Her singing voice has a keening, luting, untrained ring about it, but her imagery is acute and rich.
"My mother was a romantic woman," Joni says. "She encouraged me in old-fashioned things. I kept pressed-flower scrapbooks. So the images I use are peculiar to my childhood." And they inspire songs like "Tin Angel":
"Letters from across the seas,
Roses dipped in sealing wax
Valentines and maple leaves
Tucked into a paperback."
"I think I'm both poet and singer. My words can stand up by themselves without being sung and I'm working on a book of poetry now which I hope to have finished by the summer."

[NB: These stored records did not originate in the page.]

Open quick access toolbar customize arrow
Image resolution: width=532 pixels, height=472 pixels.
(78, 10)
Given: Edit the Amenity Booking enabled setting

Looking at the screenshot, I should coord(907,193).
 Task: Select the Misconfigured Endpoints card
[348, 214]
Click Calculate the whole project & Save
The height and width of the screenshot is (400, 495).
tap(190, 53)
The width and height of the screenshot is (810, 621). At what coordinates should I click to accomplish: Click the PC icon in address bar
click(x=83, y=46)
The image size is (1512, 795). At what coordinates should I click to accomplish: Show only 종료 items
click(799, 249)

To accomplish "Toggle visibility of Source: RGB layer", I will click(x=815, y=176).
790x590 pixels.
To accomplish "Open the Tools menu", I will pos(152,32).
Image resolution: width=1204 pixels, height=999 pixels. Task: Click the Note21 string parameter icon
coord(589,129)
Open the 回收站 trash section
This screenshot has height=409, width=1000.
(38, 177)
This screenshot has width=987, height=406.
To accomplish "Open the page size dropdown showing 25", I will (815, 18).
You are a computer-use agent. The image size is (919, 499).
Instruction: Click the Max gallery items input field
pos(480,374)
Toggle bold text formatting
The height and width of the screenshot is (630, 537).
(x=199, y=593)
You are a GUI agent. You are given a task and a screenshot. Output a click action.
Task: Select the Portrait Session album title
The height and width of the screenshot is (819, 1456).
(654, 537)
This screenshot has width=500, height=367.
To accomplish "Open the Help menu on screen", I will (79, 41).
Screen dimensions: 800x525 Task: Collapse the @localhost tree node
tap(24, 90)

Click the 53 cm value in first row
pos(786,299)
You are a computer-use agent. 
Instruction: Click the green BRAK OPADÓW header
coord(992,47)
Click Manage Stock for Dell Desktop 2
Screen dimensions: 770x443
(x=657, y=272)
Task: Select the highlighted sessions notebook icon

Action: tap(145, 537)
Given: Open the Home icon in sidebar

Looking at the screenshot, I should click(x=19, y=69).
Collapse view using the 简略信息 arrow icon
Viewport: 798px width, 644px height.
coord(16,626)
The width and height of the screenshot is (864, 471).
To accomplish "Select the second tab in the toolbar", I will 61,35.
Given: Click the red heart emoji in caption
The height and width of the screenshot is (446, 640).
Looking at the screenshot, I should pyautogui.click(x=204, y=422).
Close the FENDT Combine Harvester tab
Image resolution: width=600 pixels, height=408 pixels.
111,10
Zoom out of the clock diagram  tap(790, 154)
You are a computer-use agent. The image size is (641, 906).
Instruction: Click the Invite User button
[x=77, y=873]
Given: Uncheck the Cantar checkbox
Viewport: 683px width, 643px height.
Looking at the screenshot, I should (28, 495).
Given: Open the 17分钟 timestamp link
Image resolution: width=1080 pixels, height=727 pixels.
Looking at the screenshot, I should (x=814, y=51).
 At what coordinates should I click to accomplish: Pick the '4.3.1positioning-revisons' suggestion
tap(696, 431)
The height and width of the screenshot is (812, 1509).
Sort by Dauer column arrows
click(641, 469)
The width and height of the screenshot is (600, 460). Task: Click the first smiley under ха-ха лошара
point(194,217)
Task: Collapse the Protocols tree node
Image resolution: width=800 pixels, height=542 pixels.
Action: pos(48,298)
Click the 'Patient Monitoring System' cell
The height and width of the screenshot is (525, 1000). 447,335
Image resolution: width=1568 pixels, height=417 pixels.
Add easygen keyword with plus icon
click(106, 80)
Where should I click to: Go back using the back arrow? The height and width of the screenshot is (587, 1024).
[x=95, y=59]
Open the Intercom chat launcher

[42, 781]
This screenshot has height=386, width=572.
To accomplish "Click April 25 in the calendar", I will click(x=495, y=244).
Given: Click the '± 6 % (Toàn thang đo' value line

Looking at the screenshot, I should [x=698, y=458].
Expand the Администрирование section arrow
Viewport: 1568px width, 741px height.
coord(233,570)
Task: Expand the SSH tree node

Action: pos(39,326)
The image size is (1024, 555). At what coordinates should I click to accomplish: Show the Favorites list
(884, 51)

She turns inward to herself to write her songs. The lyrics, full of imagery and laced with complicated inner rhymes, are voyages of self-discovery. Her bittersweet "I Had a King" reflects her aborted marriage:
"I had a king dressed in drip-dry and paisley
Lately he's taken to saying I'm crazy and blind"
Two albums and a series of concert tours of the States have left her quite well off, and she now owns a house in Laurel Canyon, near Los Angeles. But she feels her public life is so full that she has to short-change her friends. Her particular friends at the moment are the members of the Crosby, Stills, Nash and Young supergroup (they share the same manager) and she's knitted scarves for them all. Coming over in the plane the other night, she began knitting herself a sweater which promises to outshine anything Joseph of the Coat of Many Colors might have ever owned.
"I met Mia Farrow last night," she says. "I think we're going to be friends. I admire her as an actress and she likes my music. When I was younger and she was in Peyton Place, people used to always mistake me for her because she had long hair too at that time and we have a similar ancestry."
Somehow she speaks with a bald naivete which disarms. Her shyness bothers her because it means that she can't feel at ease in parties as she'd like to, and she gets very nervous before going on stage, but she thinks, too, it's the reason for her gift. "My mind isn't quick and sharp in certain ways. Not on social levels, anyway. And now because of my stature as an artist I tend to intimidate people, and then because of that they try to intimidate me."
She was an only child and her creative interests were always encouraged. But at nine she spent half a year in hospital with polio ("I had to learn to walk again") and passed the time by singing to a captive audience of a little boy of six in the bed across the room. From then on she began to get more interested in writing.
The conversation lags and she makes for her immediate and automatic escape: Would I like to hear some more music? And yes I would, and this time I catch the phrase "Pull up the trees, put them in a tree museum, and charge the people a dollar and a half just to see them."
POSTSCRIPT: The ecology movement mushroomed overnight at the beginning of 1970 and I suspect I was being less than fair to Joni Mitchell in implying that she was jumping on to a fashionable bandwagon. She and I never really hit it off, due largely to the constant interruptions of her manager. Despite that, I became a very big fan and wrote my first novel to her accompaniment.